In the entries that follow, how many lines include "pixels"? Give the number and nothing else.

* [MATERIAL SHOWN]

--- START ---

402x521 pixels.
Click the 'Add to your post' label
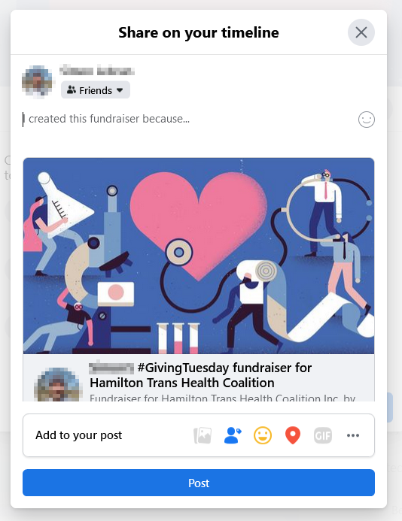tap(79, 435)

--- END ---
--- START ---

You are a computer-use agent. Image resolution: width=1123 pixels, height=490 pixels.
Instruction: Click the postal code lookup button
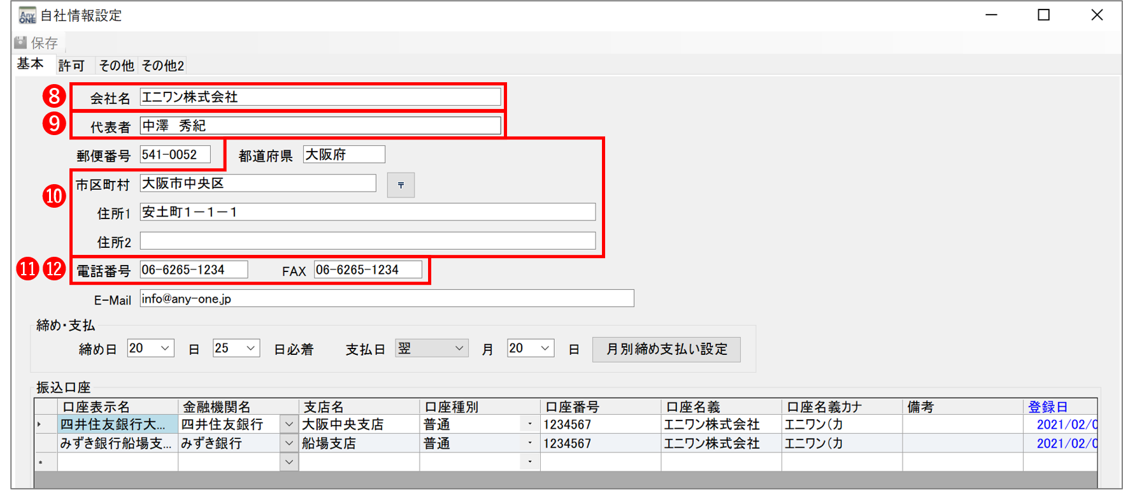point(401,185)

--- END ---

* [EXERCISE RESPONSE] 2